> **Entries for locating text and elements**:
<<<<

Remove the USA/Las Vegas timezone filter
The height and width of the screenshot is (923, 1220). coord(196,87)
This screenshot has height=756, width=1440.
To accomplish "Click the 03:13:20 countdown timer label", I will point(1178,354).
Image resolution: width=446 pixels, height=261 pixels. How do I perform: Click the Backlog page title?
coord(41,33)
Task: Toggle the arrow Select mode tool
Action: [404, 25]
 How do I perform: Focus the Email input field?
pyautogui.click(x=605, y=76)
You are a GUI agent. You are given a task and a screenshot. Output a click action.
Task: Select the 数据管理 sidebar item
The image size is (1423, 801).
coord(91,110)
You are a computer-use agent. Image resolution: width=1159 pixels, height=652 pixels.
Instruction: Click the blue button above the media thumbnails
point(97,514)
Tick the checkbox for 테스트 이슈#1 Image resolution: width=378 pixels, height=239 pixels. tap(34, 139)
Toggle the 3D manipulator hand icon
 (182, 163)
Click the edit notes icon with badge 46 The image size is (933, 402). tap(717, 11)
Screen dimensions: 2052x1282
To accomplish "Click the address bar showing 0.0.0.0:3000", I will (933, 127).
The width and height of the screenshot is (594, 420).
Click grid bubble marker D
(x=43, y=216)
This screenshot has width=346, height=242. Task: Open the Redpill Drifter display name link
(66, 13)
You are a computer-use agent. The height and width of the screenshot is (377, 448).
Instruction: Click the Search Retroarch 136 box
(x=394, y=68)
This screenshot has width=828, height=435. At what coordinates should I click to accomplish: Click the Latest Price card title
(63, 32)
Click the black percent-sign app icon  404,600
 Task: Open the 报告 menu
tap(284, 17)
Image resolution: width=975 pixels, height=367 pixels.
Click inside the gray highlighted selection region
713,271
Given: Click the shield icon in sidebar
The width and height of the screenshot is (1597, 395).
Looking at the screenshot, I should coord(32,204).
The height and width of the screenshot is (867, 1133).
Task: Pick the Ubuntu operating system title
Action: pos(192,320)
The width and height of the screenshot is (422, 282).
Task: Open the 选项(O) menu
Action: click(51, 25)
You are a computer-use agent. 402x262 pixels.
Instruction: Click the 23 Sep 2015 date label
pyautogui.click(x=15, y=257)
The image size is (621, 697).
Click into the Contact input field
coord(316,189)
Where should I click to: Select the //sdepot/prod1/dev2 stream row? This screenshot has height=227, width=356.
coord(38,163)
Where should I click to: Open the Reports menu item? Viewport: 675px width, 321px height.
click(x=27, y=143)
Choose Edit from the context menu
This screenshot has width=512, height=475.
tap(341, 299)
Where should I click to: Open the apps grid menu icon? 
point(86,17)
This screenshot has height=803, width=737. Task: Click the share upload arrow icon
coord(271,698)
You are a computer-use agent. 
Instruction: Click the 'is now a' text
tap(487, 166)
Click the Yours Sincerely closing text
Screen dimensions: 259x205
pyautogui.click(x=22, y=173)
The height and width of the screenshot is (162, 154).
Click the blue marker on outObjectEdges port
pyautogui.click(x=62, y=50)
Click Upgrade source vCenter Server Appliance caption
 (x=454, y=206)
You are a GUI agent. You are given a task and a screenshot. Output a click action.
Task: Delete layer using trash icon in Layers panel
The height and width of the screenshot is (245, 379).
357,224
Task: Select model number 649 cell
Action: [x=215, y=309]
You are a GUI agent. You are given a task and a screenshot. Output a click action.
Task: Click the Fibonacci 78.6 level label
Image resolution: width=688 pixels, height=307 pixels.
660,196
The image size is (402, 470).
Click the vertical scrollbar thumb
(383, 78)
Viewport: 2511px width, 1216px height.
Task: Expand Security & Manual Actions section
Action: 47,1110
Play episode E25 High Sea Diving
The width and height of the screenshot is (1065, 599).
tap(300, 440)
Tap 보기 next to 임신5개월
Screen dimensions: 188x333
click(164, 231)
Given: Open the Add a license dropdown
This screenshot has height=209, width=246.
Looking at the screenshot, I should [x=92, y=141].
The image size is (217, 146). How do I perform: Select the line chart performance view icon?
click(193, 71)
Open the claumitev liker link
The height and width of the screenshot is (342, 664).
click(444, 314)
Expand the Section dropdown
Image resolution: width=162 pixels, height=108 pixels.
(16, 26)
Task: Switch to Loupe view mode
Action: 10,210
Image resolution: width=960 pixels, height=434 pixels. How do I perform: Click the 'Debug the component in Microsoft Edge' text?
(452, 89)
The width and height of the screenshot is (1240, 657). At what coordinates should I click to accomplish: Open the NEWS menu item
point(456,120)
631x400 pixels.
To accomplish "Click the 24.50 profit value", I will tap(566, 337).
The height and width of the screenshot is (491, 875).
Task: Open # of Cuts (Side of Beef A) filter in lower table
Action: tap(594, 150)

>>>>

> **What is being asked**: Lay out every line of the data as a JSON list of strings, one string per line, skipping blank lines.

> **Expected answer**:
[
  "Remove the USA/Las Vegas timezone filter",
  "The height and width of the screenshot is (923, 1220). coord(196,87)",
  "This screenshot has height=756, width=1440.",
  "To accomplish \"Click the 03:13:20 countdown timer label\", I will point(1178,354).",
  "Image resolution: width=446 pixels, height=261 pixels. How do I perform: Click the Backlog page title?",
  "coord(41,33)",
  "Task: Toggle the arrow Select mode tool",
  "Action: [404, 25]",
  " How do I perform: Focus the Email input field?",
  "pyautogui.click(x=605, y=76)",
  "You are a GUI agent. You are given a task and a screenshot. Output a click action.",
  "Task: Select the 数据管理 sidebar item",
  "The image size is (1423, 801).",
  "coord(91,110)",
  "You are a computer-use agent. Image resolution: width=1159 pixels, height=652 pixels.",
  "Instruction: Click the blue button above the media thumbnails",
  "point(97,514)",
  "Tick the checkbox for 테스트 이슈#1 Image resolution: width=378 pixels, height=239 pixels. tap(34, 139)",
  "Toggle the 3D manipulator hand icon",
  " (182, 163)",
  "Click the edit notes icon with badge 46 The image size is (933, 402). tap(717, 11)",
  "Screen dimensions: 2052x1282",
  "To accomplish \"Click the address bar showing 0.0.0.0:3000\", I will (933, 127).",
  "The width and height of the screenshot is (594, 420).",
  "Click grid bubble marker D",
  "(x=43, y=216)",
  "This screenshot has width=346, height=242. Task: Open the Redpill Drifter display name link",
  "(66, 13)",
  "You are a computer-use agent. The height and width of the screenshot is (377, 448).",
  "Instruction: Click the Search Retroarch 136 box",
  "(x=394, y=68)",
  "This screenshot has width=828, height=435. At what coordinates should I click to accomplish: Click the Latest Price card title",
  "(63, 32)",
  "Click the black percent-sign app icon  404,600",
  " Task: Open the 报告 menu",
  "tap(284, 17)",
  "Image resolution: width=975 pixels, height=367 pixels.",
  "Click inside the gray highlighted selection region",
  "713,271",
  "Given: Click the shield icon in sidebar",
  "The width and height of the screenshot is (1597, 395).",
  "Looking at the screenshot, I should coord(32,204).",
  "The height and width of the screenshot is (867, 1133).",
  "Task: Pick the Ubuntu operating system title",
  "Action: pos(192,320)",
  "The width and height of the screenshot is (422, 282).",
  "Task: Open the 选项(O) menu",
  "Action: click(51, 25)",
  "You are a computer-use agent. 402x262 pixels.",
  "Instruction: Click the 23 Sep 2015 date label",
  "pyautogui.click(x=15, y=257)",
  "The image size is (621, 697).",
  "Click into the Contact input field",
  "coord(316,189)",
  "Where should I click to: Select the //sdepot/prod1/dev2 stream row? This screenshot has height=227, width=356.",
  "coord(38,163)",
  "Where should I click to: Open the Reports menu item? Viewport: 675px width, 321px height.",
  "click(x=27, y=143)",
  "Choose Edit from the context menu",
  "This screenshot has width=512, height=475.",
  "tap(341, 299)",
  "Where should I click to: Open the apps grid menu icon? ",
  "point(86,17)",
  "This screenshot has height=803, width=737. Task: Click the share upload arrow icon",
  "coord(271,698)",
  "You are a computer-use agent. ",
  "Instruction: Click the 'is now a' text",
  "tap(487, 166)",
  "Click the Yours Sincerely closing text",
  "Screen dimensions: 259x205",
  "pyautogui.click(x=22, y=173)",
  "The height and width of the screenshot is (162, 154).",
  "Click the blue marker on outObjectEdges port",
  "pyautogui.click(x=62, y=50)",
  "Click Upgrade source vCenter Server Appliance caption",
  " (x=454, y=206)",
  "You are a GUI agent. You are given a task and a screenshot. Output a click action.",
  "Task: Delete layer using trash icon in Layers panel",
  "The height and width of the screenshot is (245, 379).",
  "357,224",
  "Task: Select model number 649 cell",
  "Action: [x=215, y=309]",
  "You are a GUI agent. You are given a task and a screenshot. Output a click action.",
  "Task: Click the Fibonacci 78.6 level label",
  "Image resolution: width=688 pixels, height=307 pixels.",
  "660,196",
  "The image size is (402, 470).",
  "Click the vertical scrollbar thumb",
  "(383, 78)",
  "Viewport: 2511px width, 1216px height.",
  "Task: Expand Security & Manual Actions section",
  "Action: 47,1110",
  "Play episode E25 High Sea Diving",
  "The width and height of the screenshot is (1065, 599).",
  "tap(300, 440)",
  "Tap 보기 next to 임신5개월",
  "Screen dimensions: 188x333",
  "click(164, 231)",
  "Given: Open the Add a license dropdown",
  "This screenshot has height=209, width=246.",
  "Looking at the screenshot, I should [x=92, y=141].",
  "The image size is (217, 146). How do I perform: Select the line chart performance view icon?",
  "click(193, 71)",
  "Open the claumitev liker link",
  "The height and width of the screenshot is (342, 664).",
  "click(444, 314)",
  "Expand the Section dropdown",
  "Image resolution: width=162 pixels, height=108 pixels.",
  "(16, 26)",
  "Task: Switch to Loupe view mode",
  "Action: 10,210",
  "Image resolution: width=960 pixels, height=434 pixels. How do I perform: Click the 'Debug the component in Microsoft Edge' text?",
  "(452, 89)",
  "The width and height of the screenshot is (1240, 657). At what coordinates should I click to accomplish: Open the NEWS menu item",
  "point(456,120)",
  "631x400 pixels.",
  "To accomplish \"Click the 24.50 profit value\", I will tap(566, 337).",
  "The height and width of the screenshot is (491, 875).",
  "Task: Open # of Cuts (Side of Beef A) filter in lower table",
  "Action: tap(594, 150)"
]